**AIM OF THE EXERCISE**
Count the lines in the listing that contain the word "Image" with matching case, and reply with the number alone.

╭─ MATERIAL FOR THE TASK

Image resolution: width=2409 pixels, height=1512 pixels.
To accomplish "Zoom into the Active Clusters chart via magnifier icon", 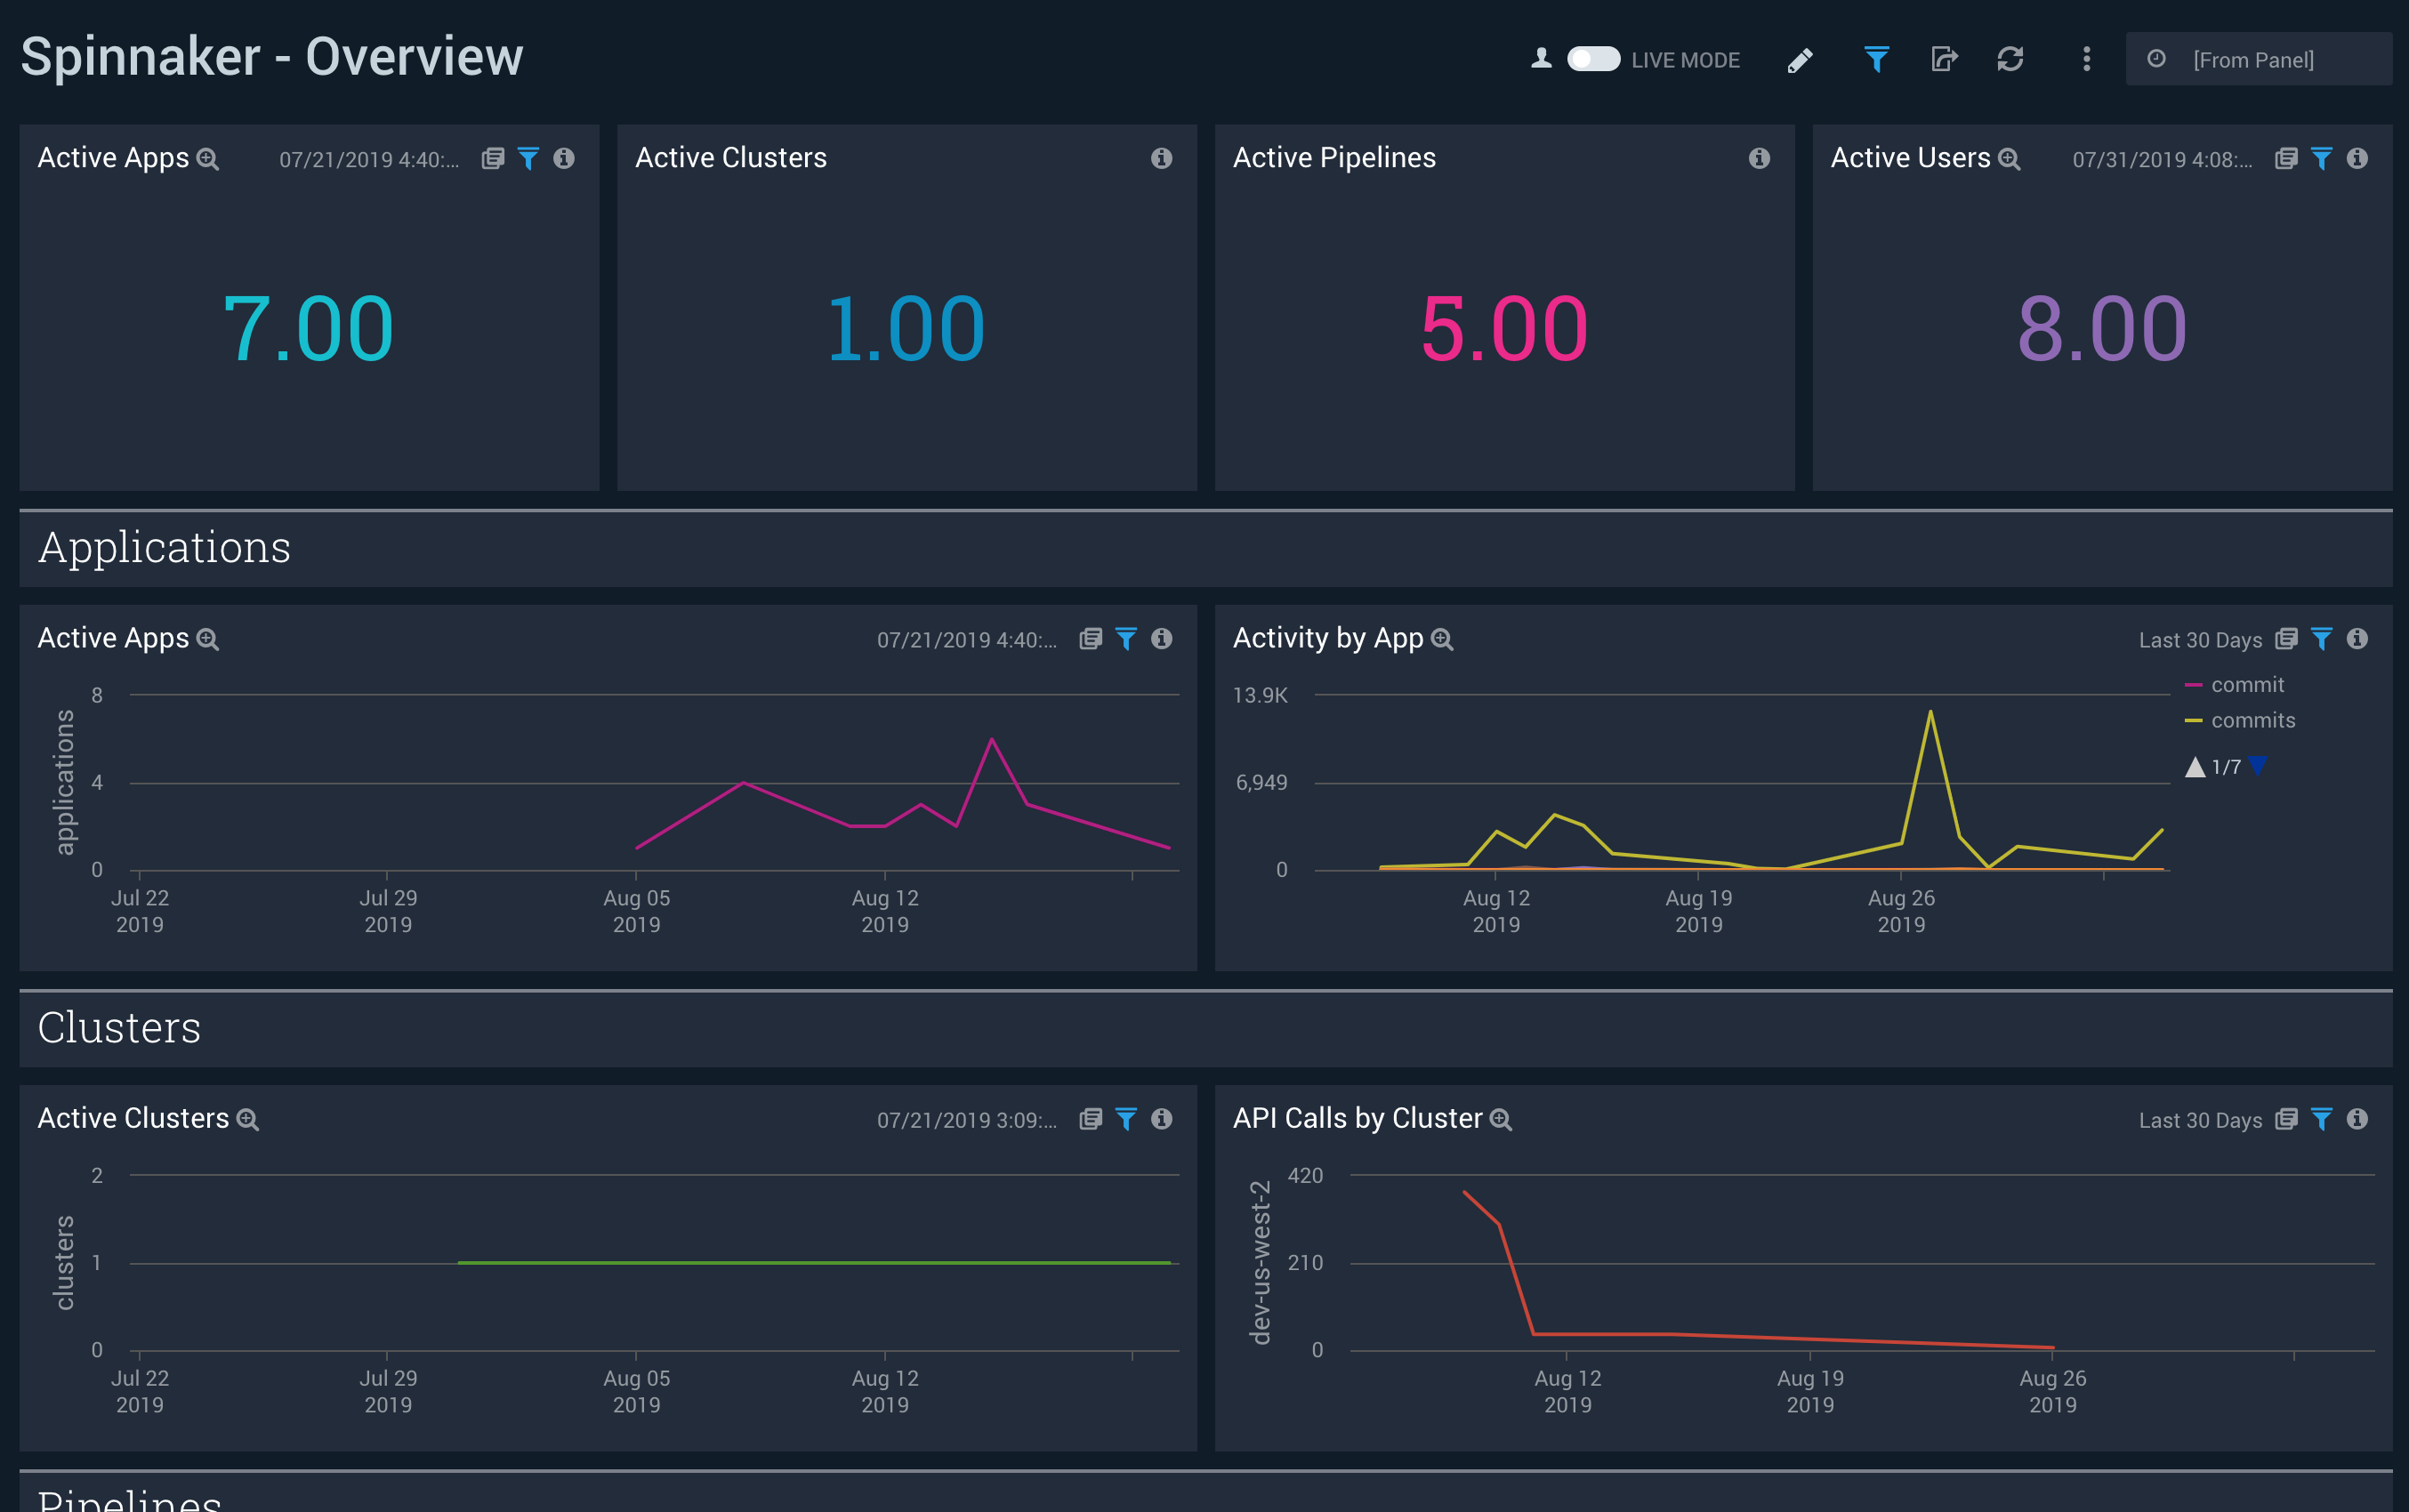I will click(x=248, y=1119).
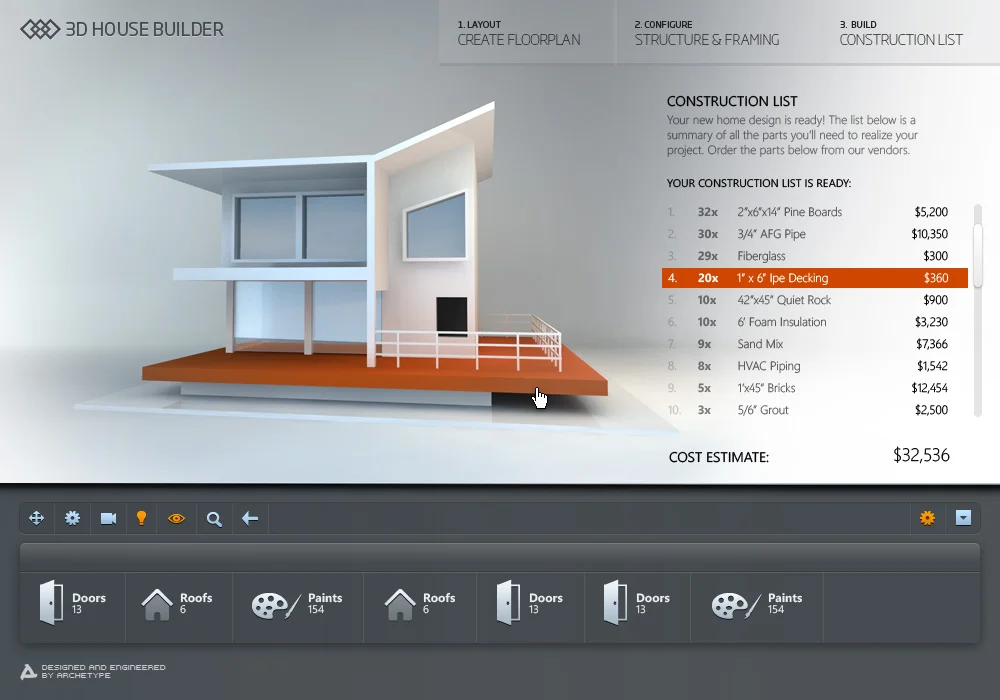Toggle the scene lighting bulb

[141, 518]
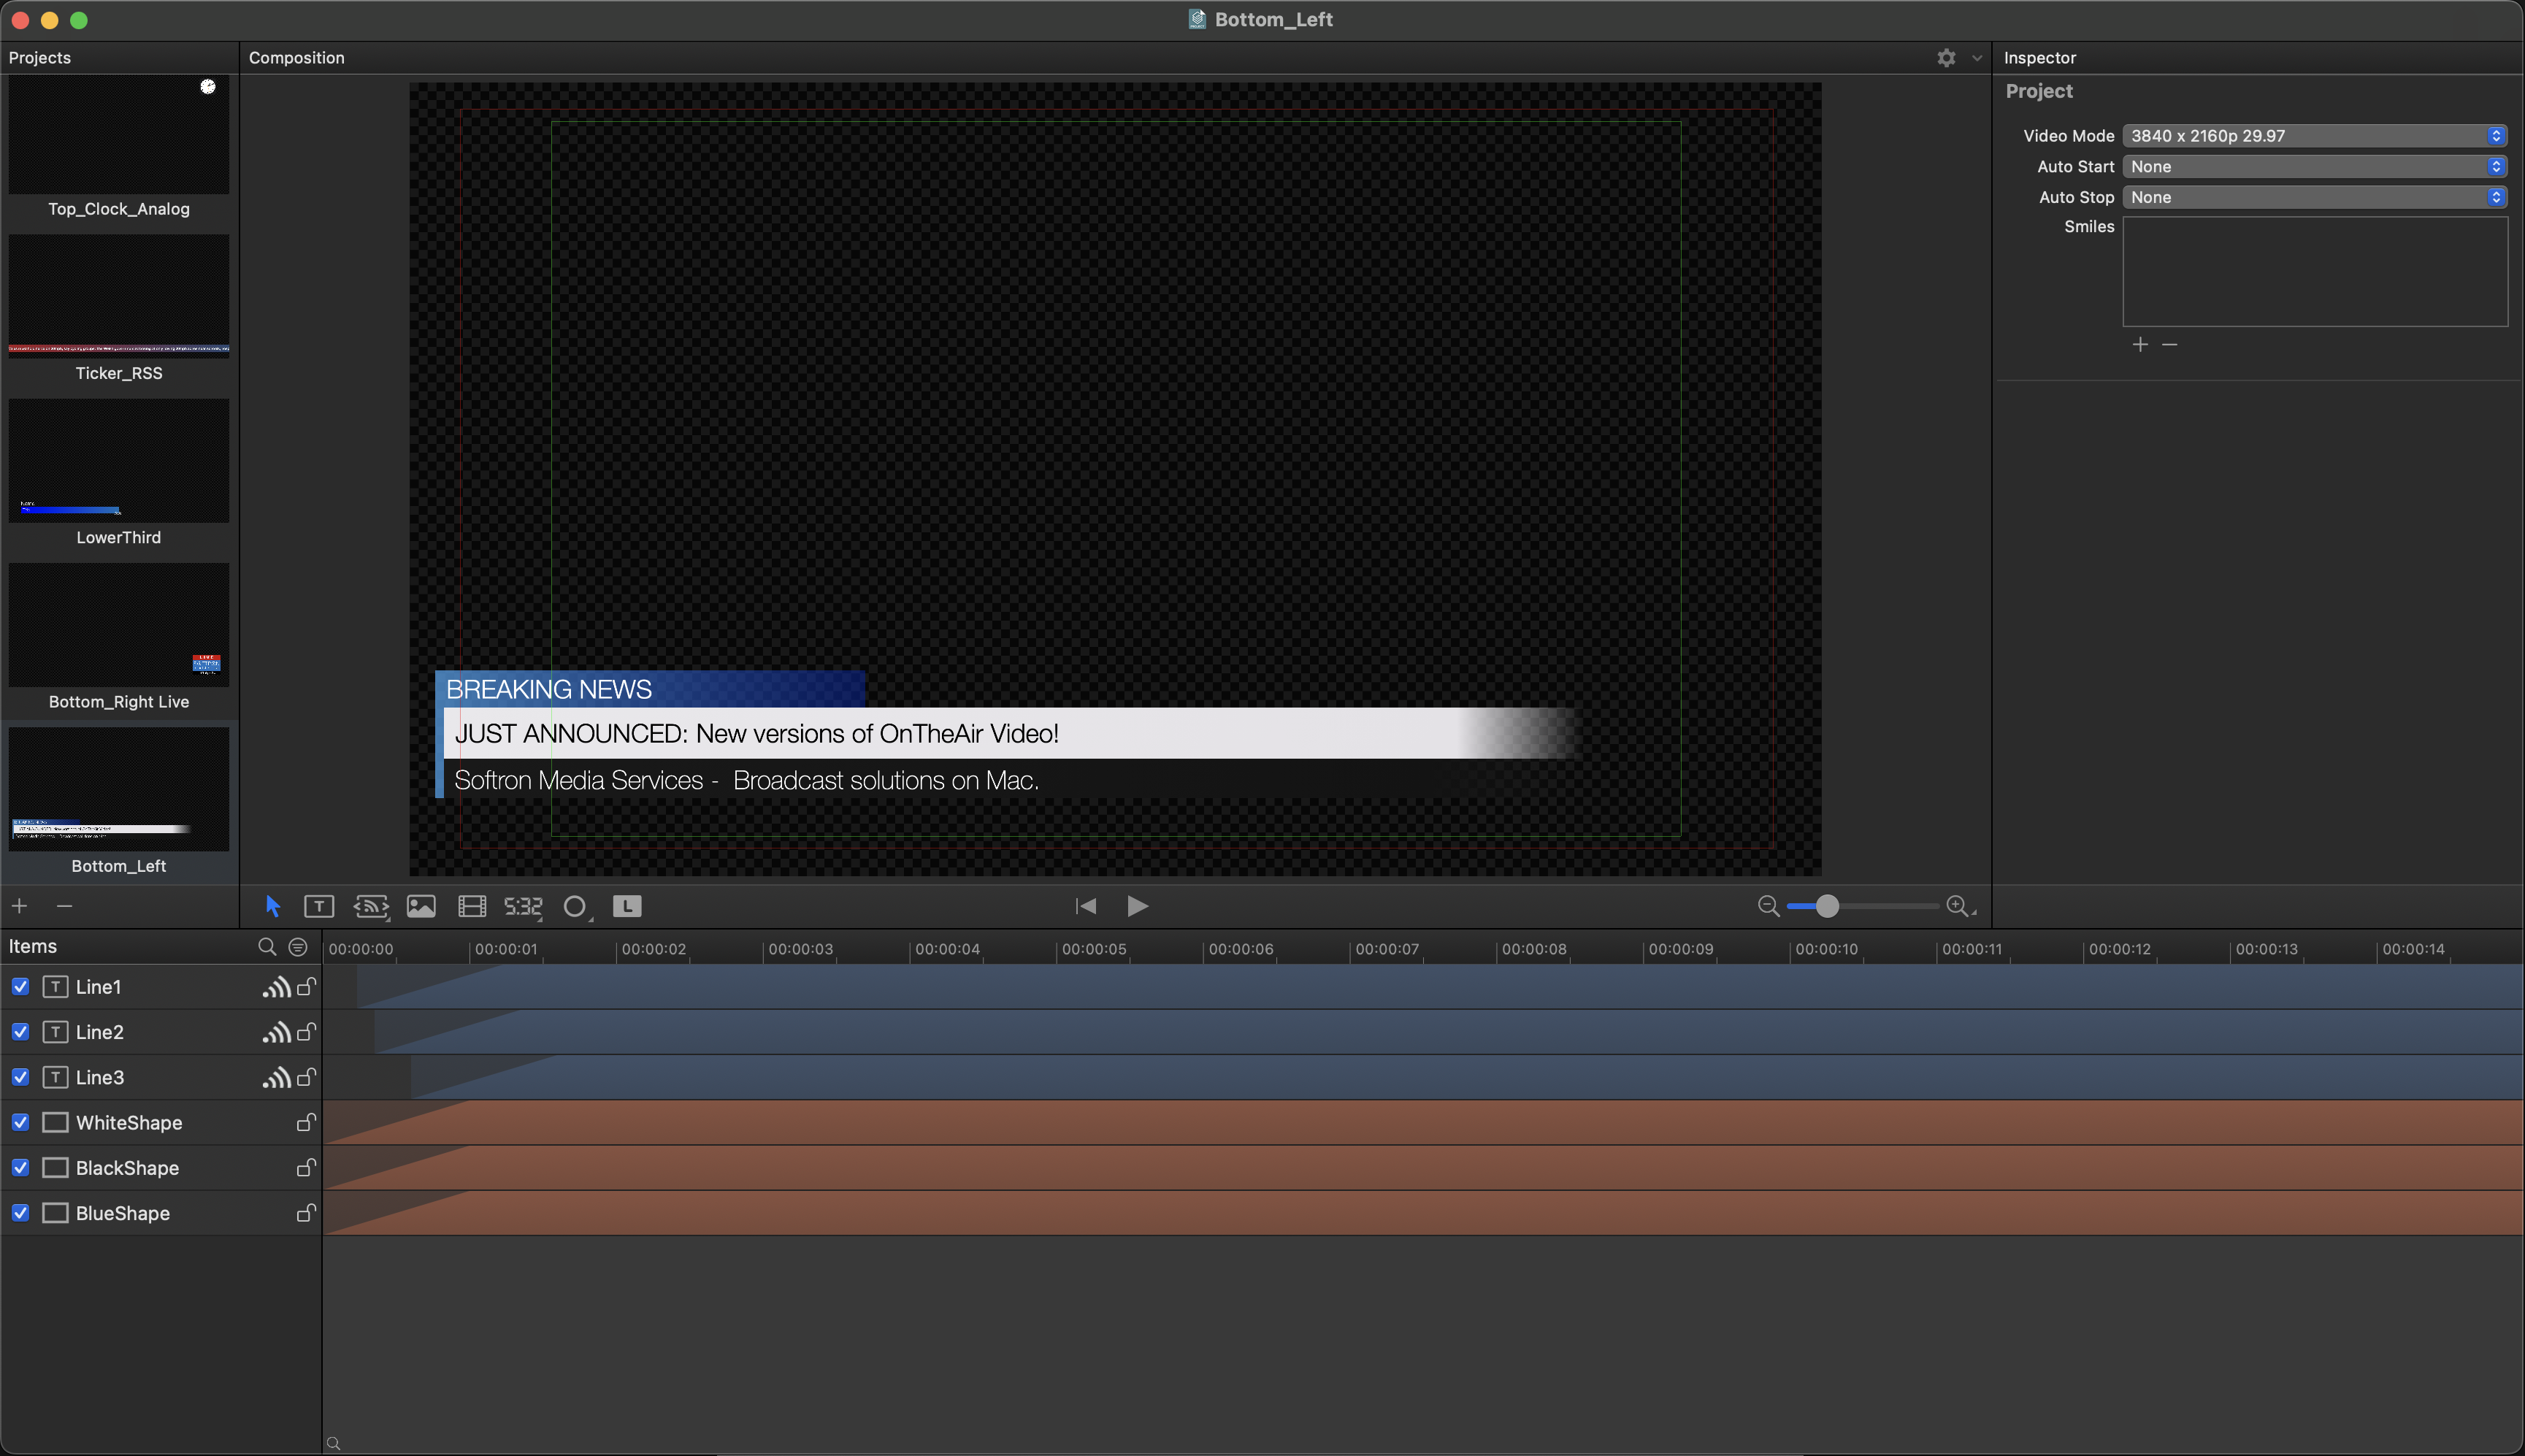Expand Auto Stop dropdown in Inspector
Screen dimensions: 2525x1456
(x=2494, y=196)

╰─

**WRITTEN SOLUTION**
1